── GIVEN PASSAGE ──

Afghanistan will work to make peace with Taliban: FM
WASHINGTON – (VNS) Afghanistan will work "vigorously" to seek peace with the Taliban, Afghan Foreign Minister Zalmai Rassoul vowed on Wednesday as the US said the door was still open to the insurgents to hold talks.
Secretary of State Hillary Clinton also pledged the United States would stand by Afghanistan as it seeks to emerge from decades of war, even after all US and NATO combat troops have left the country by late 2014.
The two leaders were meeting to set up a new commission which will help steer future US-Afghan ties as American and NATO combat forces withdraw from Afghanistan by the end of 2014.
"We know that difficult days lie ahead. But despite the challenges, the United States is committed to the people of Afghanistan and we have made progress together that too often is overlooked," Clinton said.
She pointed to progress in areas such as health and education, women's rights, democracy and bringing electricity to the Afghan people.
"The United States has made an enduring commitment to Afghanistan that was forged in sacrifice," she said, adding the US has "invested a great deal in Afghanistan" pointing to the more than 2,000 US troops who have died there. "Now as partners we look to the future," Clinton added at the launch of a new bilateral commission set up "to guide the relationship between Afghanistan and the United States, as we move to the next phase of our relationship." Wednesday's talks discussed specific steps to implement the new strategic partnership accord between the two nations to supersede the current status of forces agreement.

───
── TASK MATERIAL ──

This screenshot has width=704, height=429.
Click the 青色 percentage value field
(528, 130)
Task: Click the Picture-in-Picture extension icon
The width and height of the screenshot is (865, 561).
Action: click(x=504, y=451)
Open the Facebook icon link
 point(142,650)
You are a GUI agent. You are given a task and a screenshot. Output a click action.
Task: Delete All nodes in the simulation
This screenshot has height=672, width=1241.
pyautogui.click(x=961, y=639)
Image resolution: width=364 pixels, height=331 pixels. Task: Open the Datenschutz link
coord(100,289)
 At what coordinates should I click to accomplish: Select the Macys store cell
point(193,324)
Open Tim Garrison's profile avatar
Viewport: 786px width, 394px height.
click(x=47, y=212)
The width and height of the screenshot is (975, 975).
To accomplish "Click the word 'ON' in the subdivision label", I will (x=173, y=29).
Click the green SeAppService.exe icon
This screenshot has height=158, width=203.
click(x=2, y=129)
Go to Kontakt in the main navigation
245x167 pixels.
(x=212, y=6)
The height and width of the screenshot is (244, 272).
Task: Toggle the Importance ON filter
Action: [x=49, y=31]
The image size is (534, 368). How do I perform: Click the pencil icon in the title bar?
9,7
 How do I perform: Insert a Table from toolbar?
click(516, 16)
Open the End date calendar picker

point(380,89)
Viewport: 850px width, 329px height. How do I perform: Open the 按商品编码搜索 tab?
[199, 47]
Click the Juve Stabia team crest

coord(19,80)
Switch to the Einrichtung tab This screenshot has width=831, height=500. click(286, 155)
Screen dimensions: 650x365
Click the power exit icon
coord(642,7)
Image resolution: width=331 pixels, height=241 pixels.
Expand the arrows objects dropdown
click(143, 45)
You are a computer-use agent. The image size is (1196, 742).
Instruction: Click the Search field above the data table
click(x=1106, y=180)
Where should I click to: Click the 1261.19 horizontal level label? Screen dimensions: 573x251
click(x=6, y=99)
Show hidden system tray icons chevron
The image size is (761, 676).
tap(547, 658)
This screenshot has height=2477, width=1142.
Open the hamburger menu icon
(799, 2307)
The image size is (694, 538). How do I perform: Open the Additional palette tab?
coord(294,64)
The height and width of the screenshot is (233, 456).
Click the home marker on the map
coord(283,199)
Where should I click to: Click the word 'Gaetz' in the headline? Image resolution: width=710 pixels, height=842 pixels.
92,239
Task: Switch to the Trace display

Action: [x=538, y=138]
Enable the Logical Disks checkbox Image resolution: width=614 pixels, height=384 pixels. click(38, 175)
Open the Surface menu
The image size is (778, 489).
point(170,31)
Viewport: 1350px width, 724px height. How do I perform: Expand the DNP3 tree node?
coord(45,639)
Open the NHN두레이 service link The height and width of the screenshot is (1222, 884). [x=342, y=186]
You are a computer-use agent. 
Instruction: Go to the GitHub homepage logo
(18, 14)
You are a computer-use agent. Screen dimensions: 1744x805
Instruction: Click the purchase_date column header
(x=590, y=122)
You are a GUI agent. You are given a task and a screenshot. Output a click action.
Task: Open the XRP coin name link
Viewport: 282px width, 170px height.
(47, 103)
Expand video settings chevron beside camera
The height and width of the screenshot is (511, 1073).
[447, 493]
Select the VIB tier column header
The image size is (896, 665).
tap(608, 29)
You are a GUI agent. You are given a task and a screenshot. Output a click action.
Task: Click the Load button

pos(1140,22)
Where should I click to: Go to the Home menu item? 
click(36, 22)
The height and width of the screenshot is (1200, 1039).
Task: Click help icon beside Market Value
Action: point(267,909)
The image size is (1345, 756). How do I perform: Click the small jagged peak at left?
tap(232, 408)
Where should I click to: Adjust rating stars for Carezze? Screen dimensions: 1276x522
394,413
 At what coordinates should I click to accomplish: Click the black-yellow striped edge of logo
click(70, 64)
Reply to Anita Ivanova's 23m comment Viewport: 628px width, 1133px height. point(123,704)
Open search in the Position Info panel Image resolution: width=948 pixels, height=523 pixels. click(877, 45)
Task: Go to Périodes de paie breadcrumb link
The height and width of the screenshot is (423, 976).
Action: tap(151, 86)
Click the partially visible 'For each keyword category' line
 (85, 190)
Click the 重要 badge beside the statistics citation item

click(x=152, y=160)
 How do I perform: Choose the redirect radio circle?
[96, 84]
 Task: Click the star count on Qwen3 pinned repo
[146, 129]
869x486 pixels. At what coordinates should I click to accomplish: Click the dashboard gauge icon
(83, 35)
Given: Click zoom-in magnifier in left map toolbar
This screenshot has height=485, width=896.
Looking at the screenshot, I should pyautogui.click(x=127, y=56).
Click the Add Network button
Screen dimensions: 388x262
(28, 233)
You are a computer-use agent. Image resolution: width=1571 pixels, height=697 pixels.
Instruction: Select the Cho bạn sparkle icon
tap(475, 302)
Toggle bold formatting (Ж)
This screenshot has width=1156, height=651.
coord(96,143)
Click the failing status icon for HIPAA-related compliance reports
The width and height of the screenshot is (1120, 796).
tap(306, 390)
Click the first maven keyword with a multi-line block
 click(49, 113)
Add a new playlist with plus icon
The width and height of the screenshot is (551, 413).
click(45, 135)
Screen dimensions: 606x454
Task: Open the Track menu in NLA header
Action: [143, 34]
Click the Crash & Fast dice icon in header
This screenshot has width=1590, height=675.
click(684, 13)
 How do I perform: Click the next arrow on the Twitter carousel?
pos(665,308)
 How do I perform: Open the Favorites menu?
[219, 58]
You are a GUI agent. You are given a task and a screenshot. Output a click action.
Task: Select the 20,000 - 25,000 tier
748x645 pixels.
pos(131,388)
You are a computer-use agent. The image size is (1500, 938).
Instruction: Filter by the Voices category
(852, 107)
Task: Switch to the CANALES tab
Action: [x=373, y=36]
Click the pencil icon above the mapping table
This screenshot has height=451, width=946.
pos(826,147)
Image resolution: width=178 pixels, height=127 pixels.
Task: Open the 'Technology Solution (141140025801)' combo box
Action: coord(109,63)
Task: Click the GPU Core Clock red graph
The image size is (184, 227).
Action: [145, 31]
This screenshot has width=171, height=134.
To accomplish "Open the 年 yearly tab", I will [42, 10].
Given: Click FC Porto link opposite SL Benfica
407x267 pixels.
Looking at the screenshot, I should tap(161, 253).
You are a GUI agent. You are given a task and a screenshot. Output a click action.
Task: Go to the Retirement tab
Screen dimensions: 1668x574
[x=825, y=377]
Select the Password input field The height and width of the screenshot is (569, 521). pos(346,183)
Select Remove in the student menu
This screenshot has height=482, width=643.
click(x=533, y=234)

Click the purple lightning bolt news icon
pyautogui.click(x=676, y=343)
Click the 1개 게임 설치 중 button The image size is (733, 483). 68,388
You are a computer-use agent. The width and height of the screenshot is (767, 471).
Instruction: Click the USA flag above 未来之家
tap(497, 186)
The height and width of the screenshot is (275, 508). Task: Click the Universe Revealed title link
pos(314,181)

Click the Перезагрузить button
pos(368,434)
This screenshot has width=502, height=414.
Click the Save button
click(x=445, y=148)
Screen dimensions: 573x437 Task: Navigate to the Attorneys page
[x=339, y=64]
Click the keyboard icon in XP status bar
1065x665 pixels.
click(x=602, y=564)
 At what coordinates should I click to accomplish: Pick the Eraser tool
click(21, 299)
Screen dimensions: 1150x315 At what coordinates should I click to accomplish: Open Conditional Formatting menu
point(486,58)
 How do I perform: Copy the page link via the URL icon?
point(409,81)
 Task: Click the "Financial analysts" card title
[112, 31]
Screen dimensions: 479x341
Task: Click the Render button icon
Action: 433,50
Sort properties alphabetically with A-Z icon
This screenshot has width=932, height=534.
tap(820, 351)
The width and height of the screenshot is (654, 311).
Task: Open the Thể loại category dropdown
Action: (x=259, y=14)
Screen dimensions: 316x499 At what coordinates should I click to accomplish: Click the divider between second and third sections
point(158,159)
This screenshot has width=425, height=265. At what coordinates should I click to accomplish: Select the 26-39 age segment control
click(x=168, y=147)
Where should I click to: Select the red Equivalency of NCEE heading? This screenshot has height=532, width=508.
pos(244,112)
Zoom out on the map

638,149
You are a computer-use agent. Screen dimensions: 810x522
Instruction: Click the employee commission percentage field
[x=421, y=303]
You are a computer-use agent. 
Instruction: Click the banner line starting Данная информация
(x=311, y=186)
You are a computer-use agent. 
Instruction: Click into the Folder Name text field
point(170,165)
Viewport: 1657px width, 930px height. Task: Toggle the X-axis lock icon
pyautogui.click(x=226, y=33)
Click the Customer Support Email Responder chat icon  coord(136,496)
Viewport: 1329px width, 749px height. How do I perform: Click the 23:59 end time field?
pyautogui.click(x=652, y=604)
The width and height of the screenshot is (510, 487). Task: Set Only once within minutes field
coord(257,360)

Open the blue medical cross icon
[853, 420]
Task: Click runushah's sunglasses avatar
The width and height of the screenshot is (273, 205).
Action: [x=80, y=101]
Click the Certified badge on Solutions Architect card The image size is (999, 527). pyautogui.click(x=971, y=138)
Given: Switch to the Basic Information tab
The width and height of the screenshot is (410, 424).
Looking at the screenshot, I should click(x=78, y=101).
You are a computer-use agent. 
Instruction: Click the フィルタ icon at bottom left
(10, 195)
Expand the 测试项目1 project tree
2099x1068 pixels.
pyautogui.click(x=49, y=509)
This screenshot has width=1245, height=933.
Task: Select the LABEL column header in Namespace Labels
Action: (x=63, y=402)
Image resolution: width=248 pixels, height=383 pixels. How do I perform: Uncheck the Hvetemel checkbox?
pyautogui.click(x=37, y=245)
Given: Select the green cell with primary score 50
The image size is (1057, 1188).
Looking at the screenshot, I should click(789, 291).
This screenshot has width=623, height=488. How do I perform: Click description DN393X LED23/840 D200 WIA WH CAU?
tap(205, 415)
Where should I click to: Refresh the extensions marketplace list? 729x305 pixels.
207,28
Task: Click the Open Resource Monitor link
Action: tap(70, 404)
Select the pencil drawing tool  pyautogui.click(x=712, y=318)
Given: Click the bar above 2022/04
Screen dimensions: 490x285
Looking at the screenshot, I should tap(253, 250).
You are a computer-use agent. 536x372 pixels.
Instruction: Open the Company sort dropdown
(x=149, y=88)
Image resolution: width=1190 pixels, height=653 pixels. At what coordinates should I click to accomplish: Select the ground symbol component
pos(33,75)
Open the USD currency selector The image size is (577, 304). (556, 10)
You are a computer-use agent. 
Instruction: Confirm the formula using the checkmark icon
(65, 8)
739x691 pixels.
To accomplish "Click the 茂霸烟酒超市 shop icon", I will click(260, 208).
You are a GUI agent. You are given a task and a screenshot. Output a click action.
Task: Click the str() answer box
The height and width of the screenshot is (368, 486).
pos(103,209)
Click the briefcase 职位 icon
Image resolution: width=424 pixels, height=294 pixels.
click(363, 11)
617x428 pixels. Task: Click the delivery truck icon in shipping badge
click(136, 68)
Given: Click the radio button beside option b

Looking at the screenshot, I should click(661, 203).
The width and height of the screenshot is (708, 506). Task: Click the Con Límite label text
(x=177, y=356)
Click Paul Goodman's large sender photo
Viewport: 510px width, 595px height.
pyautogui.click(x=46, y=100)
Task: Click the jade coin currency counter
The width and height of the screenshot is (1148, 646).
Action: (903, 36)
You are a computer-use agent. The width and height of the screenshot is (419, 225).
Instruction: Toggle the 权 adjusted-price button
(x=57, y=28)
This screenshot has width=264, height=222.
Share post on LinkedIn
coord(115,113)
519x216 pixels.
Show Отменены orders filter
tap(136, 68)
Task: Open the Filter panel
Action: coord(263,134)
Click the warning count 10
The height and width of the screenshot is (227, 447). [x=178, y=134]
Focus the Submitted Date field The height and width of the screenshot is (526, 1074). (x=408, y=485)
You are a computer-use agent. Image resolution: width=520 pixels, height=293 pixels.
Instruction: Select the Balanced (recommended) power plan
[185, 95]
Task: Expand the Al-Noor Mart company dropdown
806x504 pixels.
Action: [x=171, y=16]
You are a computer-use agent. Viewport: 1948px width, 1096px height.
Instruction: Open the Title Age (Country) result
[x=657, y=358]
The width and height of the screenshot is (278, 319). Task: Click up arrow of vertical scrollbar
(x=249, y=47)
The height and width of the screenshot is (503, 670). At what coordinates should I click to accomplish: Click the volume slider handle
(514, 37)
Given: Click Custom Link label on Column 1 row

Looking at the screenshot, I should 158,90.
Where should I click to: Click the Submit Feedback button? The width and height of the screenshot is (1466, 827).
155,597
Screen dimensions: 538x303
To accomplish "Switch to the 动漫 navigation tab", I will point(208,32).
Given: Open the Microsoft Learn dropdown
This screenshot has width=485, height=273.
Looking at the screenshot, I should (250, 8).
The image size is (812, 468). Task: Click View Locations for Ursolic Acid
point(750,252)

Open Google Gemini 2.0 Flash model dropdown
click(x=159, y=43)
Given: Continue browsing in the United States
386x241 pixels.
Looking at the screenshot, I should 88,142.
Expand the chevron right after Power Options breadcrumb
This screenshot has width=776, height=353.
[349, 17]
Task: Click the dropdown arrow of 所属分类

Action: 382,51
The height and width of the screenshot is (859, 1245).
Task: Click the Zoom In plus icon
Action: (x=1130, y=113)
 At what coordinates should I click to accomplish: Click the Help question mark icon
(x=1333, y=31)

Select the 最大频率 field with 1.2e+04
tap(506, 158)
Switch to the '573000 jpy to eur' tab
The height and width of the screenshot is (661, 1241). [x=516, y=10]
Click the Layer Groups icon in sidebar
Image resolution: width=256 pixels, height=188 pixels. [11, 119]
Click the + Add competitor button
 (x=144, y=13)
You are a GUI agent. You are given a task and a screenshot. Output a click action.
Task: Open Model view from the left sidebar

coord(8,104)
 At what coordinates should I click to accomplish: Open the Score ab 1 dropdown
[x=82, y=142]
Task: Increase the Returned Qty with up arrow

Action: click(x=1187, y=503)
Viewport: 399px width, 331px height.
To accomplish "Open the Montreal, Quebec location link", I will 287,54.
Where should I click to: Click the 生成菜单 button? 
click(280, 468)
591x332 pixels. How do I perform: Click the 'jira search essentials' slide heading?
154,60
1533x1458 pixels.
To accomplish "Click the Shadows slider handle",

───

TASKS TO PERFORM =>
a) Copy the article on Afghan peace talks from "Secretary of State" to "the Afghan people.".
b) Please recast the listing from the line with "Click the Перезагрузить button" to the line with "Action: (x=259, y=14)" as a Markdown table with the columns Row and Line, leaving out blank lines.

EXPECTED OUTPUTS =>
a)
Secretary of State Hillary Clinton also pledged the United States would stand by Afghanistan as it seeks to emerge from decades of war, even after all US and NATO combat troops have left the country by late 2014.
The two leaders were meeting to set up a new commission which will help steer future US-Afghan ties as American and NATO combat forces withdraw from Afghanistan by the end of 2014.
"We know that difficult days lie ahead. But despite the challenges, the United States is committed to the people of Afghanistan and we have made progress together that too often is overlooked," Clinton said.
She pointed to progress in areas such as health and education, women's rights, democracy and bringing electricity to the Afghan people.

b)
| Row | Line |
|---|---|
| 1 | Click the Перезагрузить button |
| 2 | pos(368,434) |
| 3 | This screenshot has width=502, height=414. |
| 4 | Click the Save button |
| 5 | click(x=445, y=148) |
| 6 | Screen dimensions: 573x437 Task: Navigate to the Attorneys page |
| 7 | [x=339, y=64] |
| 8 | Click the keyboard icon in XP status bar |
| 9 | 1065x665 pixels. |
| 10 | click(x=602, y=564) |
| 11 |  At what coordinates should I click to accomplish: Pick the Eraser tool |
| 12 | click(21, 299) |
| 13 | Screen dimensions: 1150x315 At what coordinates should I click to accomplish: Open Conditional Formatting menu |
| 14 | point(486,58) |
| 15 |  How do I perform: Copy the page link via the URL icon? |
| 16 | point(409,81) |
| 17 |  Task: Click the "Financial analysts" card title |
| 18 | [112, 31] |
| 19 | Screen dimensions: 479x341 |
| 20 | Task: Click the Render button icon |
| 21 | Action: 433,50 |
| 22 | Sort properties alphabetically with A-Z icon |
| 23 | This screenshot has width=932, height=534. |
| 24 | tap(820, 351) |
| 25 | The width and height of the screenshot is (654, 311). |
| 26 | Task: Open the Thể loại category dropdown |
| 27 | Action: (x=259, y=14) |